Remarks of the UN Special Envoy for Yemen at the meeting commemorating the 20th anniversary of UN Security Council Resolution 1325 and the Women, Peace and Security Agenda.

1 Nov 2020

Remarks of the UN Special Envoy for Yemen at the meeting commemorating the 20th anniversary of UN Security Council Resolution 1325 and the Women, Peace and Security Agenda.

29 October 2020 - Thank you also Dina, for the privilege of being in this meeting with UN Women this is a great privilege for all of us, and of course all the participants in this very important and very timely meeting. Remarking what Laura has been telling us today the anniversary of that landmark resolution, and I would like to reaffirm my view that women's political participation and gender inclusion, is of course, a vital issue in this and any peace process. Indeed, in some more obvious way how can a sustainable peace be built, if half the population is neither involved nor their views properly considered.

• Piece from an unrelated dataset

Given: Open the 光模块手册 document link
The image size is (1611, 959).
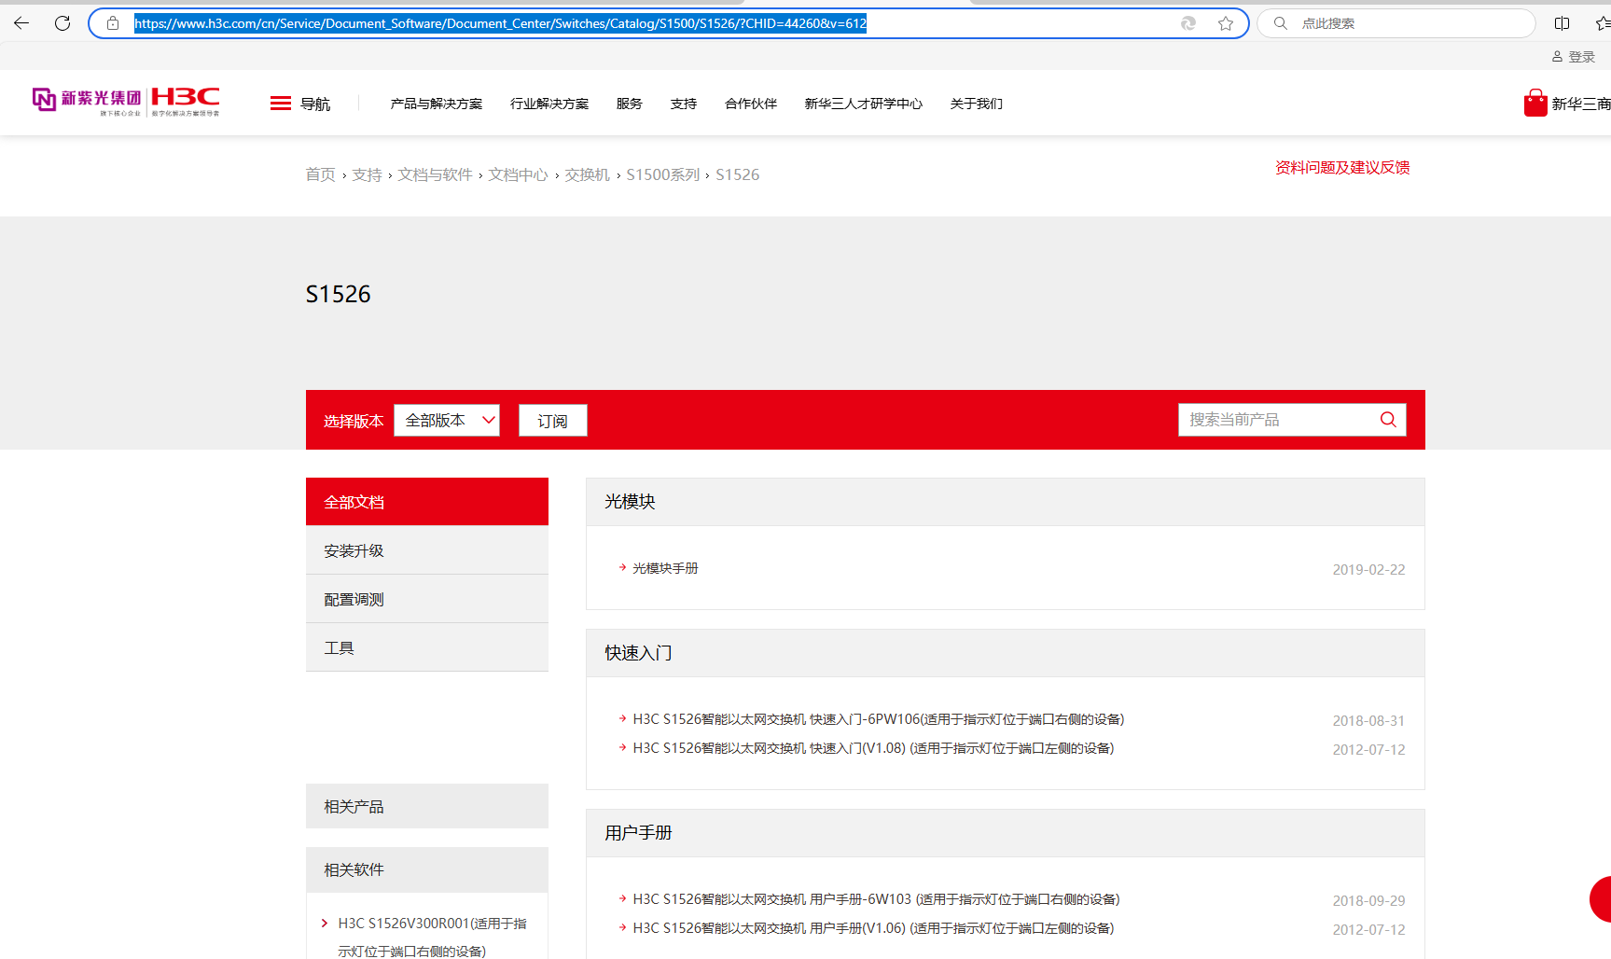Looking at the screenshot, I should [x=665, y=568].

Women’s representation in the formal negotiations, again as Laura has been reminding us, has been unacceptably low, as we all know. The parties must try to do better, we must too, and we must work hard to get women included in their delegations. So this is both a point of credibility and diversity of their own representation of the Yemeni people, but also it will make for better agreements and more useful perspectives and there are many, and I hesitate to say it to this meeting, that is clear there are many prominent Yemeni women in the ranks of the parties and in civil society who are quite ready to take on this role of representation. And there are many, also, activists and specialists on the key topics that we must consider.

Of course I will, once again, when formal talks proceed, request, urge the parties to include women in their delegations. We will insist on reserved seats that are only for women. I also by the way would like to see youth and young women and men around the table, and we will request their representation too. And your advocacy will help us and everybody in this room will help not us, but the representation of women. That will be crucial.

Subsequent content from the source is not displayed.